Virtual Switch Design:
On the virtual switch side we will use a dVS. In the past there has been major concerns with using a dVS for management and virtual center. There are a number of chicken and the egg scenarios that come into play. If you still have concerns then make the port group for vCenter ephemeral so it does not need vcenter to allocate ports. Otherwise vDS brings a lot to the table over standard switches including:
- Centralized consistent configuration
- Traffic Shaping with NIOC
- Load based teaming
- dVS automatic health check
The first thing to understand about traffic shaping in VMware is it can only have effect ingress traffic and is unique to each host. We use a numeric value known as a share to enforce traffic shaping. These share values are only used during time of contention by default. This unique ability allows you to ensure nothing uses 100% of a link while other neighbors want access to the link. This is a unique and awesome feature that automates traffic policing in VMware solutions. You can read about the default NIOC pools here. I suggest you leave the default pools in place with their default values and then add a custom pool for backup. Traffic shares are applied a value from 1 to 100. Another design factor is that traffic that is not in use is not applied to the share algorithm. For example assume the following:
You would assume that the total shares would be 10+25+25+50 = 110 but if you are not using any FT traffic then it’s 10+25+50=95 either way this number can be divided by total bandwidth so worst case scenario with 100% contention with all traffic types would get the following:
- Management (20/110=.18*10) 1.8 GB
- FT (20/110=.18*25) 4.5 GB
- vMotion (20/110=.18*25) 4.5GB
- Virtual machine (20/110=.18*50) 9 GB
And remember this is per host. You will want to adjust the default settings to fit your requirements and traffic patterns.

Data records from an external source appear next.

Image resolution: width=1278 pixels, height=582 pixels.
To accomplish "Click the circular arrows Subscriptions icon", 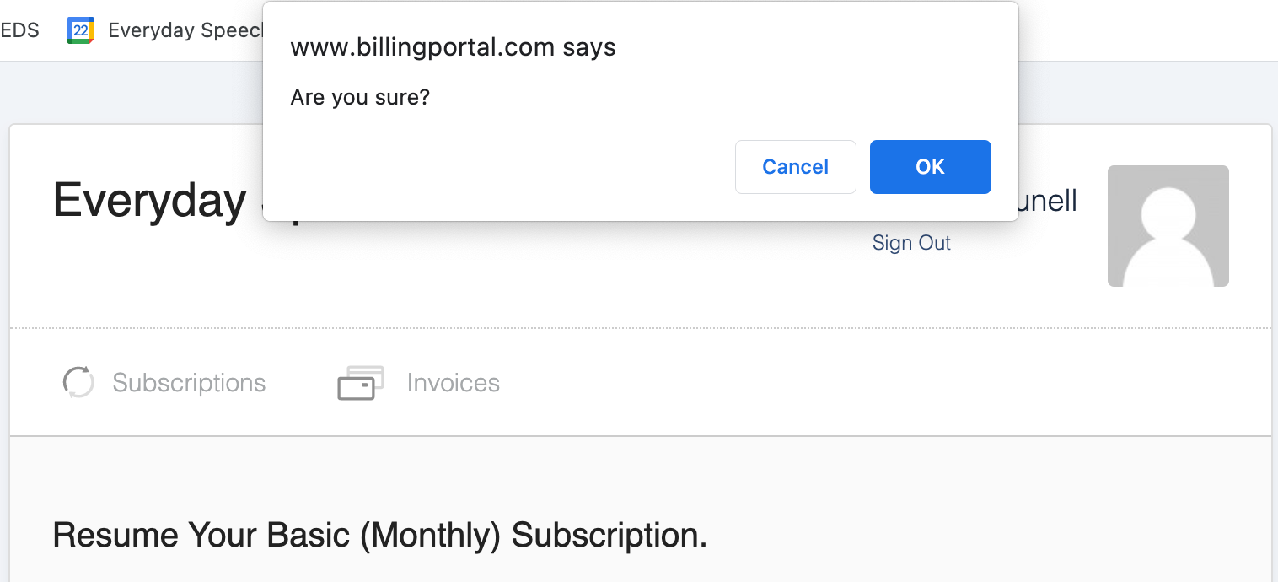I will click(x=78, y=382).
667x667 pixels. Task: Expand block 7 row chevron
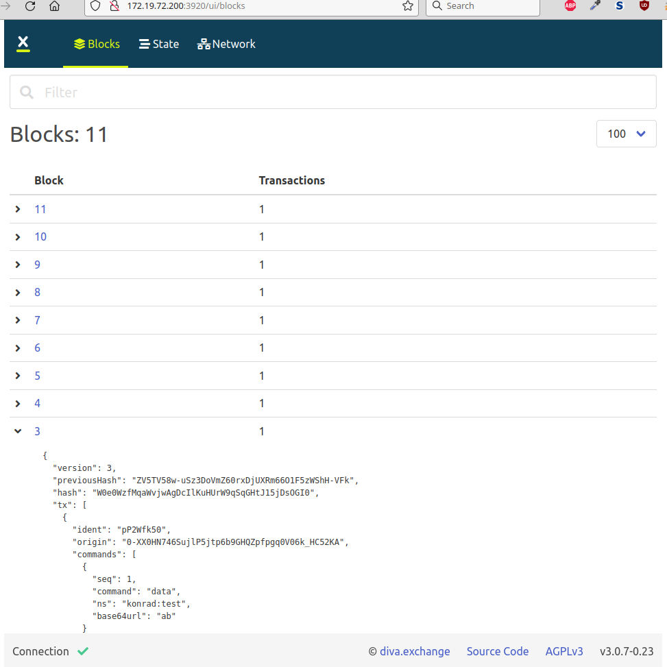18,320
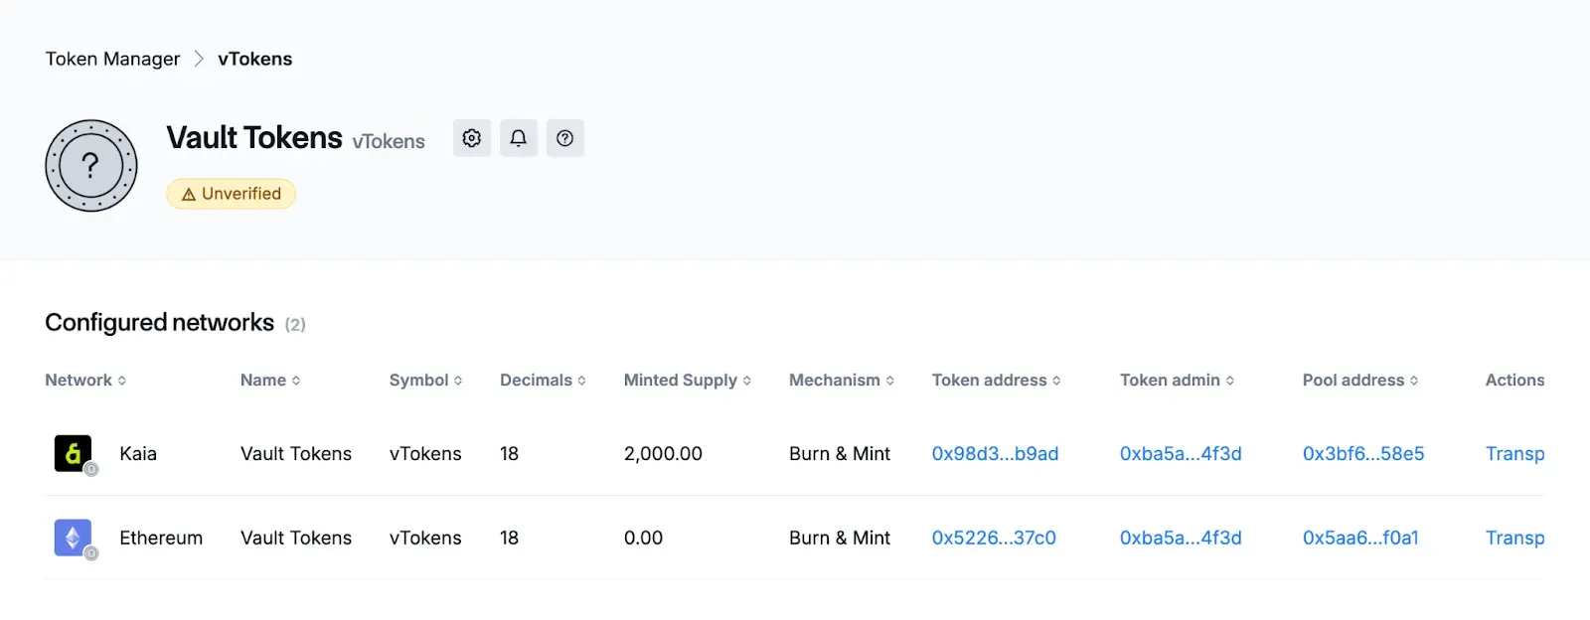Click Ethereum row Transp action
The width and height of the screenshot is (1590, 620).
(1514, 538)
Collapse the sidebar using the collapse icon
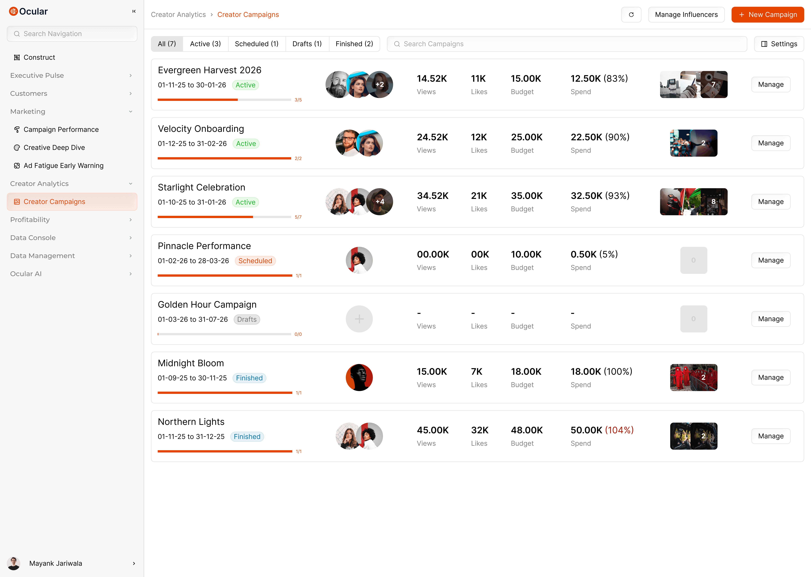 (x=134, y=11)
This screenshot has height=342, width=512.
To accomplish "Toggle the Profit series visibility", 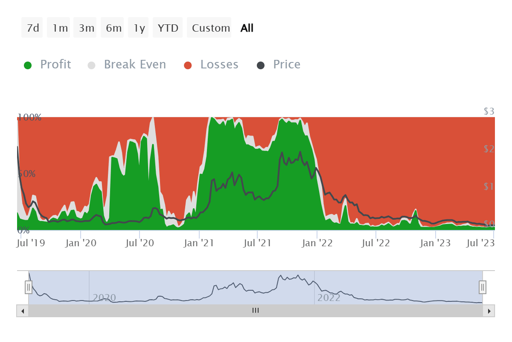I will [x=55, y=64].
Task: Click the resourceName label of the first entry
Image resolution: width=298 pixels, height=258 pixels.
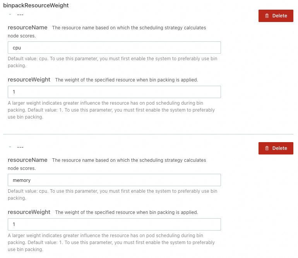Action: tap(27, 27)
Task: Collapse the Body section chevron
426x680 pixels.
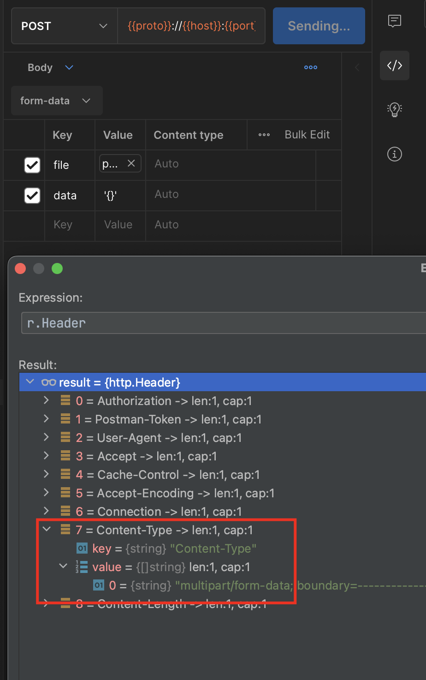Action: (x=69, y=67)
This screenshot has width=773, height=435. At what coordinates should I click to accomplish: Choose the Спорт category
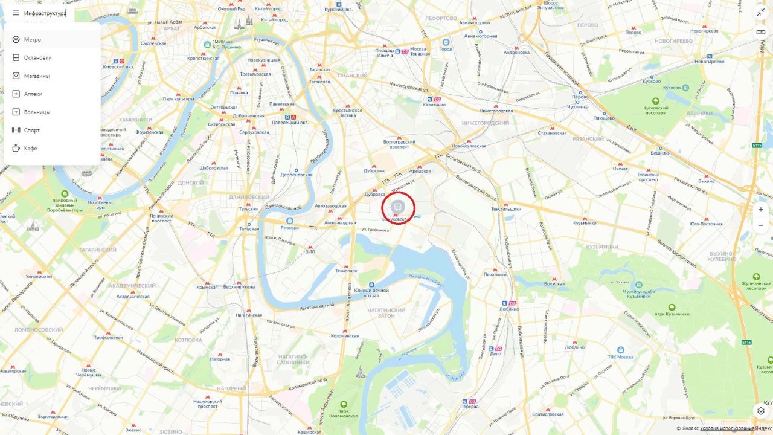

This design has some real advantages:
- The vmotion nic is seen as 10GB which means you can do 8 concurrent vmotions at the same time
- No more wasted bandwidth
- Easy to setup and forget about
Load balancing algorithms in vSphere each have their own personality and physical requirements. But we want simple above everything else. So we choose to use Load Balanced teaming (LBT) known as physical nic load in vDS. This is a great choice for enterprise plus customers. It allocates usage of any one link to 80%, Once 80% is reached then some of the traffic is moved over to the next link. This configuration will work with any number of uplinks without any configuration on the physical switch. We avoid loops because unique traffic does not share uplinks. For example virtual machine 1 will use uplink1 exclusively while virtual machine 2 uses uplink2. With this load balancing method we don’t have to assign different uplink priorities to port groups in order to balance traffic just let LBT handle it. It is 100% fire and forget. If you find you need more bandwidth just add more uplinks to the switch and you will be using it.
Radically simple networking
It’s simple and it works. Here is a simple diagram of the solution:
Once setup it scales and provides for all your needs. It’s consistent clean and designed around possible failures. It allows all traffic types to use as much network as needed unless contention is present. Just think of it as DRS for networking. I just wish I could handle my physical switches this way… maybe some day NSX.